[Data provided]
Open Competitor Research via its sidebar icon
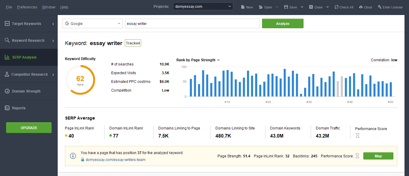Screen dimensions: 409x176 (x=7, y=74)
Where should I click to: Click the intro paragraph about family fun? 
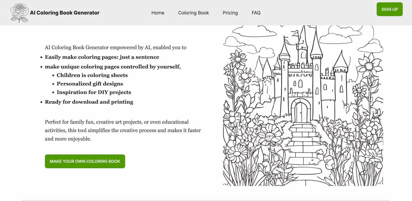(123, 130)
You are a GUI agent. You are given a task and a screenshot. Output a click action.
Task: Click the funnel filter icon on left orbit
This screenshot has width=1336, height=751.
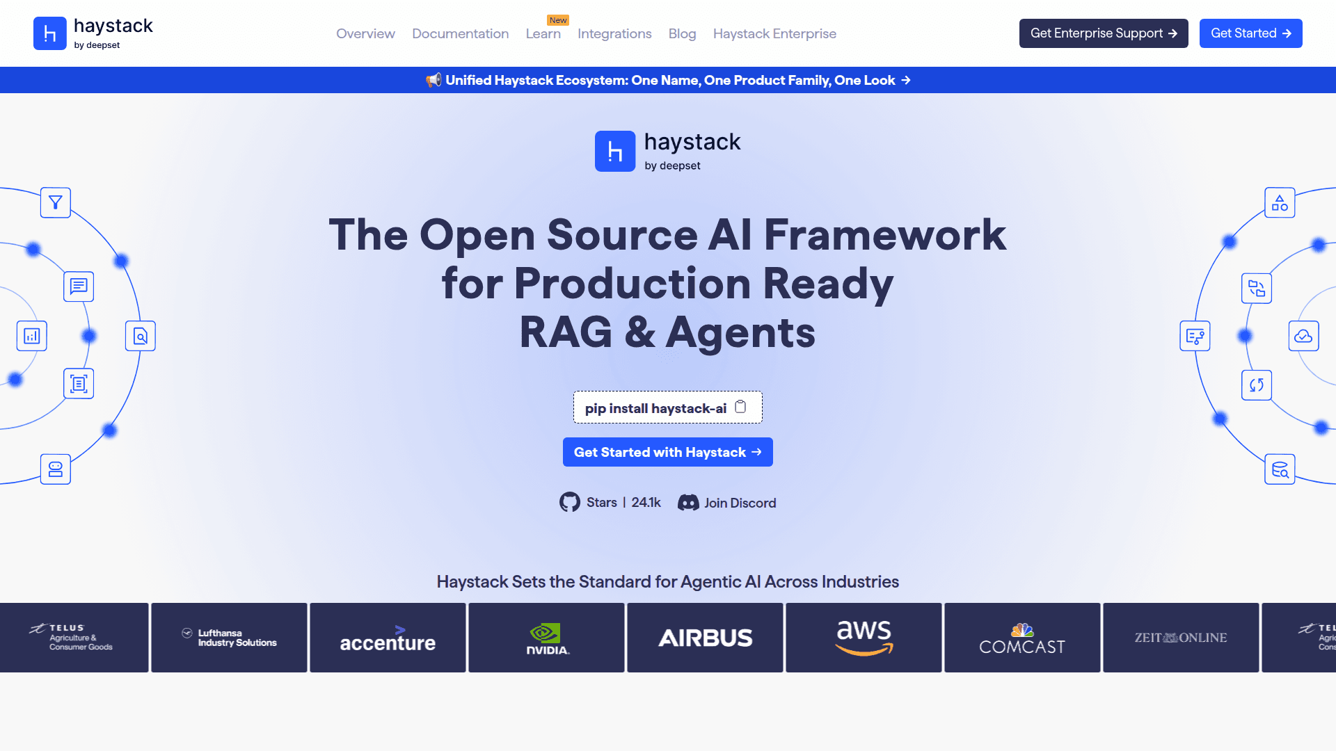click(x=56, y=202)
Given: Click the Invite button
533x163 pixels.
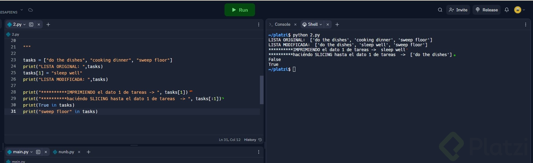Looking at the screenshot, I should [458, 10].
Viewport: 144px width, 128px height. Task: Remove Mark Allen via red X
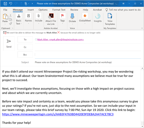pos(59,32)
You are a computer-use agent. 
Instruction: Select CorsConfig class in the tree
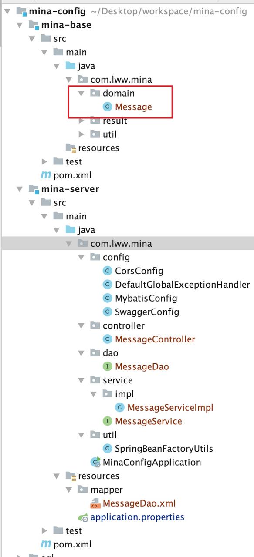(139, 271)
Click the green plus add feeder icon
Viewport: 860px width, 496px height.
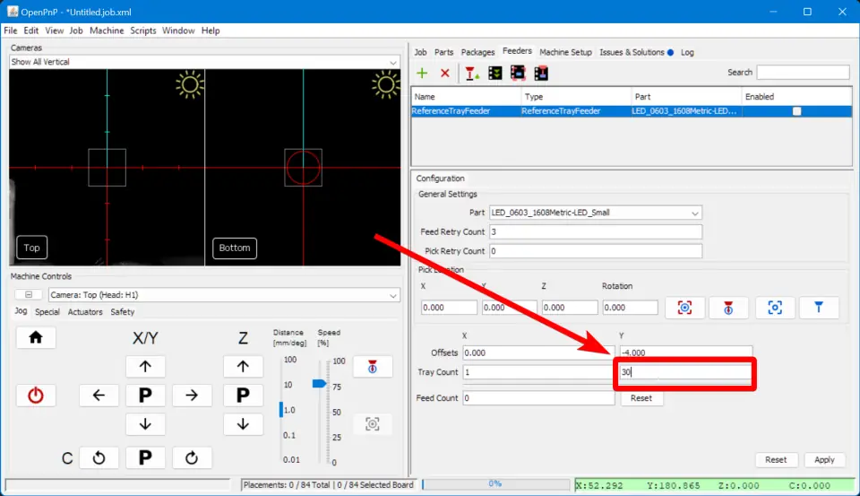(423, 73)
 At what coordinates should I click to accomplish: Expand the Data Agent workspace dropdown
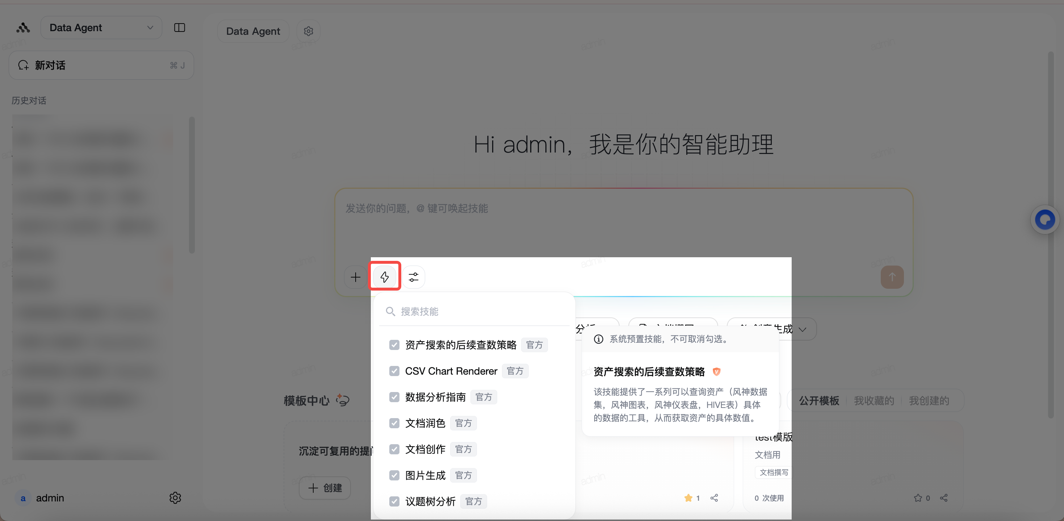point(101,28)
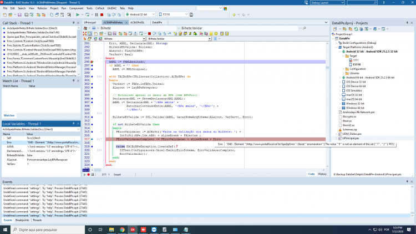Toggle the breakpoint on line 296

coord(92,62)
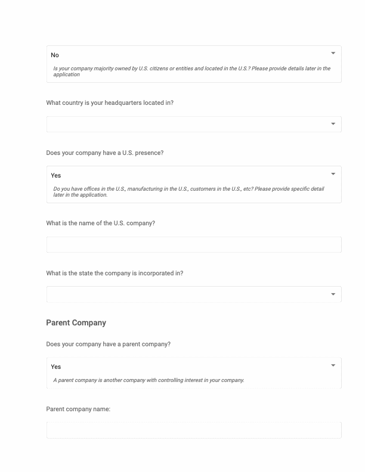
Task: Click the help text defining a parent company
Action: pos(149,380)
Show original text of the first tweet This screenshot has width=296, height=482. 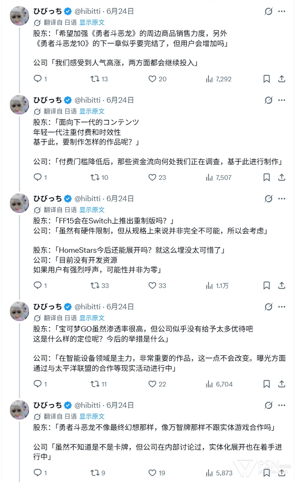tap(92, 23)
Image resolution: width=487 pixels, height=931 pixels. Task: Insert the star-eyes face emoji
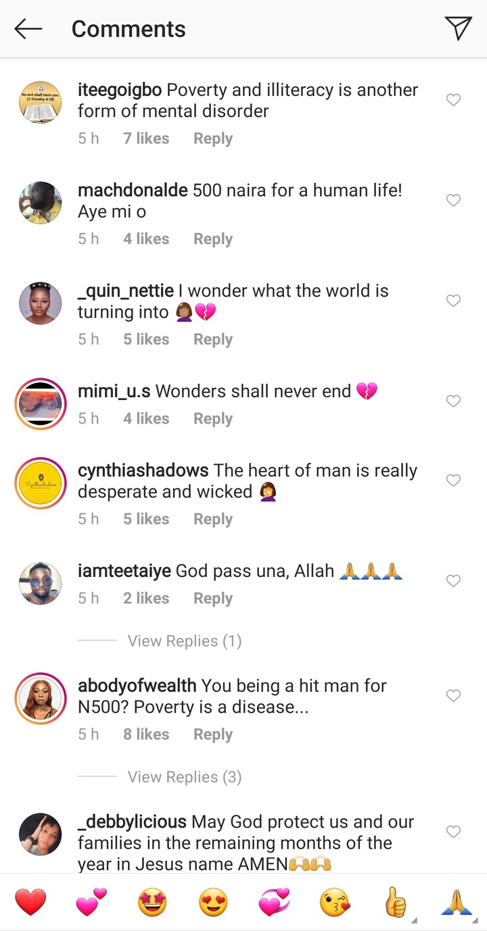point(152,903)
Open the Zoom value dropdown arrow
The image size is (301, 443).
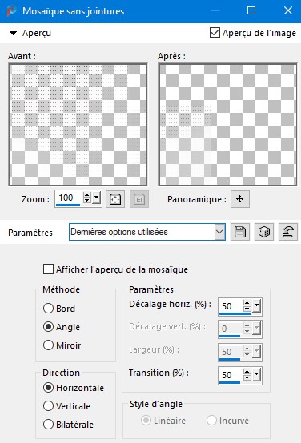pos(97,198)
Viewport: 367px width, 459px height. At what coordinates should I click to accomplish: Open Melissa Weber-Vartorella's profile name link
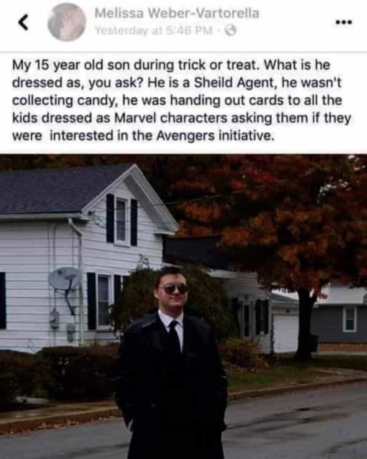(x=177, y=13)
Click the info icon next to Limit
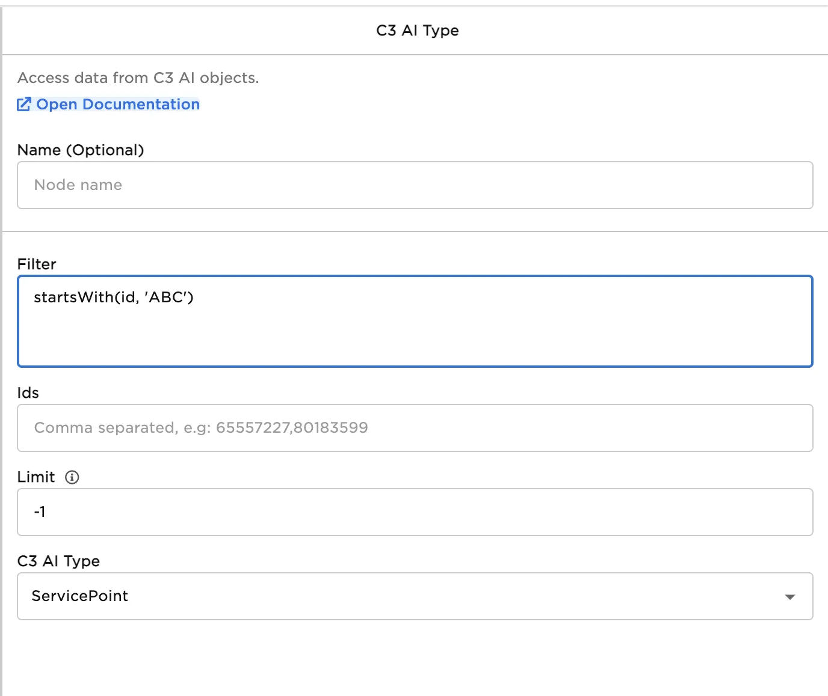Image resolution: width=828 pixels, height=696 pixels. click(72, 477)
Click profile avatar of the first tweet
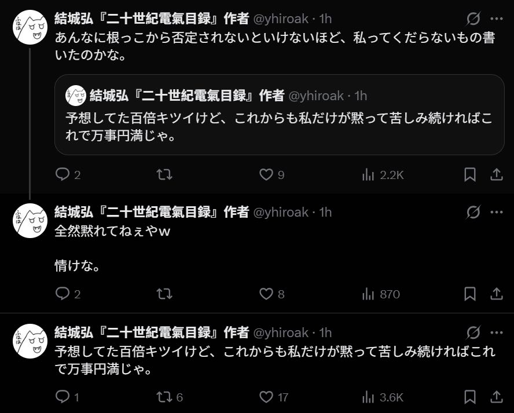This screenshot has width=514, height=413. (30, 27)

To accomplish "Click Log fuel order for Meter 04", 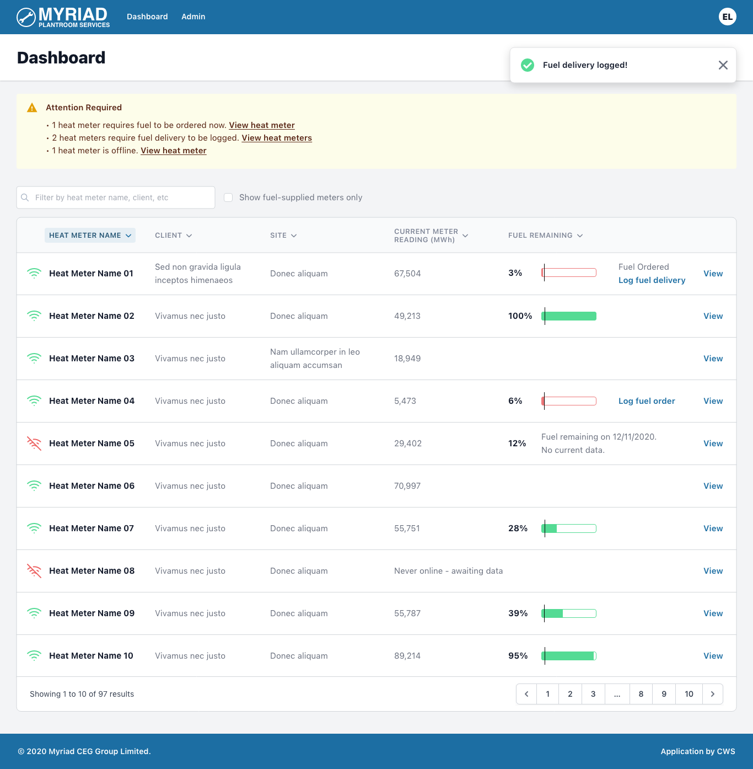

[Challenge] Rewrite the stretch of the listing from the line containing "Click the info icon next to Limit" through the end of the listing, replacing "info icon" with "information icon" and leaving everything else unchanged. Leave the pictures out.

[Exercise result]
Click the information icon next to Limit
Image resolution: width=828 pixels, height=696 pixels. click(72, 477)
Click profile avatar of the first tweet
This screenshot has width=514, height=413. (30, 27)

To accomplish "Click Log fuel order for Meter 04", 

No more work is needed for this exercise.